This message is specifically for fathers who are married or are in committed relationships with the mother of their children. Your partner may be in danger.
Hearing that Olympic medalist Tori Bowie passed from the complications of childbirth brought back so many feelings. If you are new here, I lost my sister Kenisha seven days post childbirth. The most immense feeling was anger. Anger because so many Black women are taking a life-threatening risk of bearing children in this system. Motherhood is already so difficult; add in the fact that Black women are 3x more likely to die within the first year, and bearing children becomes outright dangerous. The part that really angers, no, enrages me about these findings?
According to data collected by the Maternal Mortality Review Committees (MMRCs) during 2017-2019, 84% of maternal deaths are preventable. That’s right, four in five pregnancy-related deaths are unnecessary losses. The only way this genocide is possible is because it’s happening to Black families. In what world is an 84% preventable failure rate okay? Would you feel safe if you flew on an airline that was 3x more likely to crash, and more than 80% of those crashes were preventable?
Roe vs Wade
Many men in relationships weren’t concerned with the overturning of Roe vs. Wade, and I’m here to tell you that you absolutely should be. People and families are being denied care and resources all over the country, even when the baby is unviable. If your partner, wife, BM, or daughter becomes pregnant and something happens to her or the baby, she could lose her life and leave you to pick up the pieces and keep moving. Families are being told to wait in the car until their body rejects the baby. The infection must be almost fatal before being treated, with some damage to the organs becoming permanent. Some of those patients are unprotected children.
Forcing Black women to endure pregnancy, knowing they aren’t doing a damn thing to keep Black mothers alive, is infuriating. Knowing that Black women are disproportionately represented in deaths that could have been prevented feels genocidal. My sister likely died for no reason at all. I cannot explain to you how it feels to type that. She was discarded, and her concerns weren’t heard because she was Black. I have no forgiveness for them. I continuously wish them the worst life has to offer.
Please, I’m asking you to consider your partner’s health and your children’s future. If you are in a state that does not support medical abortions, get a vasectomy. The procedure is a small snip of the tube carrying the sperm. Thats it! It’s an outpatient procedure, fully reversible, and usually covered by your insurance. You can watch YouTube during the process and walk out in your socks and flip-flops the same day!
Protect Your Family
If you don’t believe in abortions, don’t have one. I don’t believe in having kids, so I didn’t. Everyone else should have the right to do as they please as well. Forcing births on women who will never see those children grow up is diabolical. What is the motive here?
If you are currently pregnant and Black, do not take your ass into that delivery room without a doula and a damn good one! Find you a care team soon and start prepping for your delivery AND that first year after baby is born.

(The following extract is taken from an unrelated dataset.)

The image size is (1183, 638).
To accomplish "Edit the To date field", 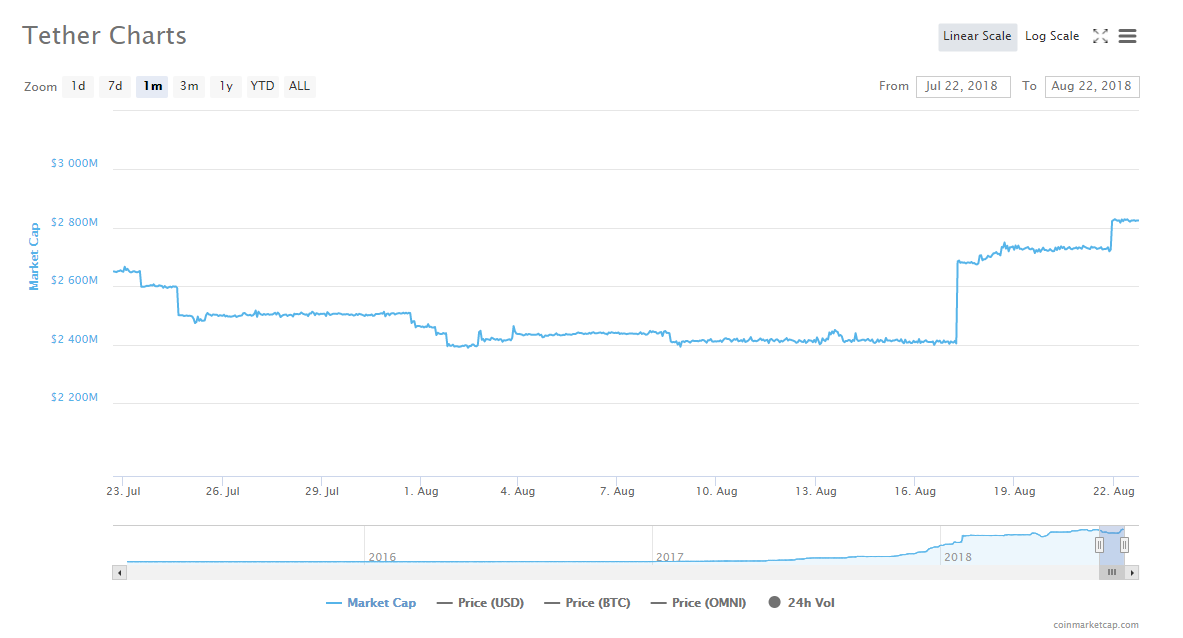I will pos(1091,86).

Getting your wife or partner pregnant right now means you need an entire care team to ensure she survives the pregnancy, birth and the fourth trimester; otherwise, you might be doing the other 17yrs without her. I really want you to understand that. You could lose your partner, BM, co-parent and become the sole provider of your children’s needs. That is terrible to consider, but it’s many Black men’s reality. Don’t let it be yours. Save our mothers and snip it.